── Text block ──
Relations between investors and startups are tricky. At one level, both of them are incentivised enough to grow the business. One of them has a micro level view by virtue of execution and the other has a macro level view by virtue of exposure.
Here’s what a close acquaintance who works as an Investment Manager at a $100 mn. fund told me:
When I wake up every day, all I think is how I can add value to my portfolio companies. If they are successful, I am.
But the situation is not always hunky dory. Barring a few examples of individuals and teams trying to maintain an open dialogue, there is still an atmosphere where founders are wary.
‘They fund copycat models which do not reflect the needs of India’.
‘They fund businesses which are the current flavour of the season’.
‘One does not simply get a meeting with a VC’
The grouse an entrepreneur nurtures against a VC has led to hilarious comics such as these.
(By the way, if you are into comics/ satire on how VCs’ work, this should bring a smile to your face!)
───
── Data extract ──
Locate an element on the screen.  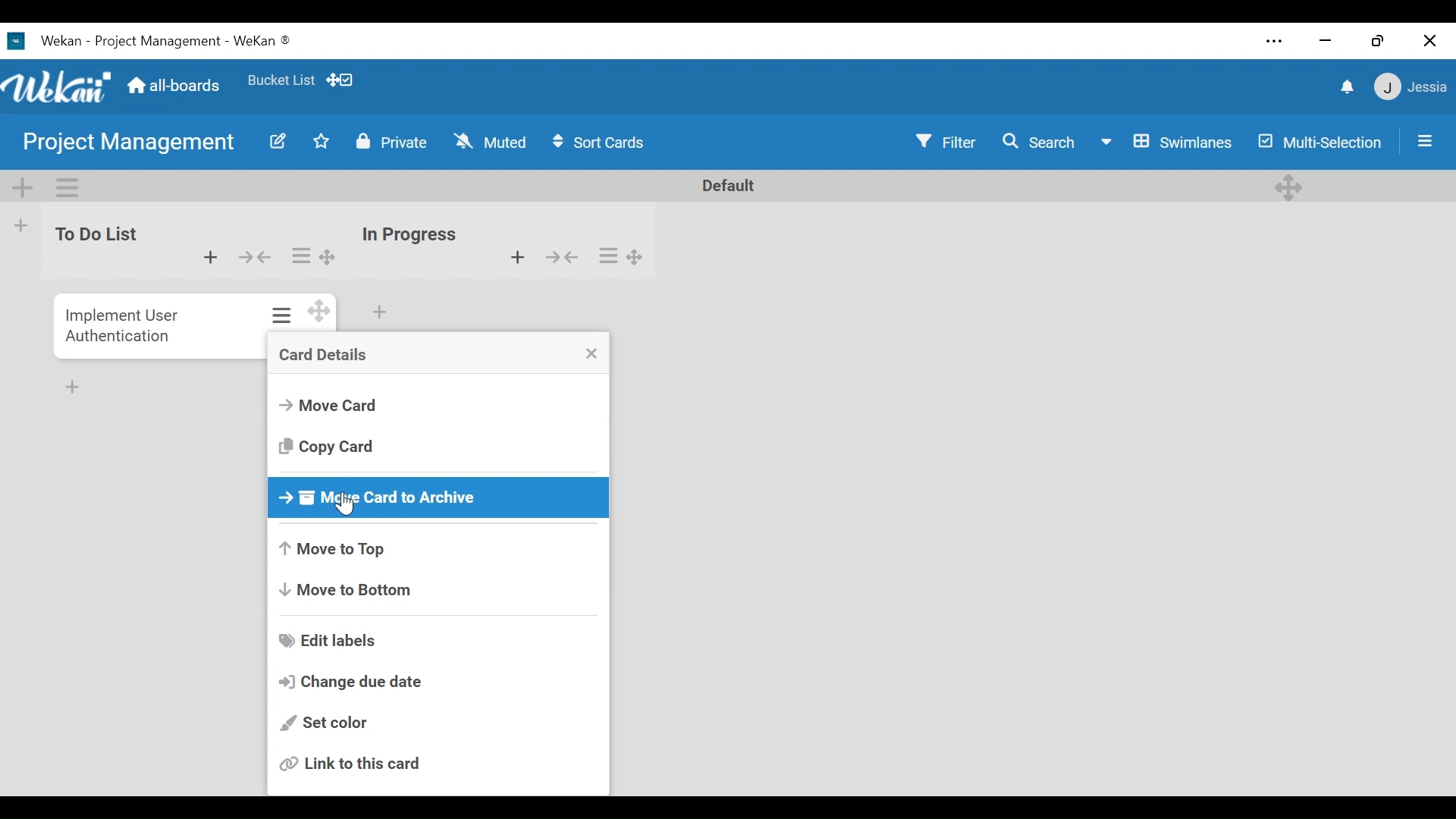
drag is located at coordinates (317, 314).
───
▸ Complete the following:
1. Duplicate the part of the passage on investors and startups that opens with the words containing "Here’s what a" and closes with "needs of India’.".
2. In the passage on investors and startups, what does the Investment Manager think about upon waking each day?

▸ Solutions by task:
1.
Here’s what a close acquaintance who works as an Investment Manager at a $100 mn. fund told me:
When I wake up every day, all I think is how I can add value to my portfolio companies. If they are successful, I am.
But the situation is not always hunky dory. Barring a few examples of individuals and teams trying to maintain an open dialogue, there is still an atmosphere where founders are wary.
‘They fund copycat models which do not reflect the needs of India’.

2. How to add value to their portfolio companies.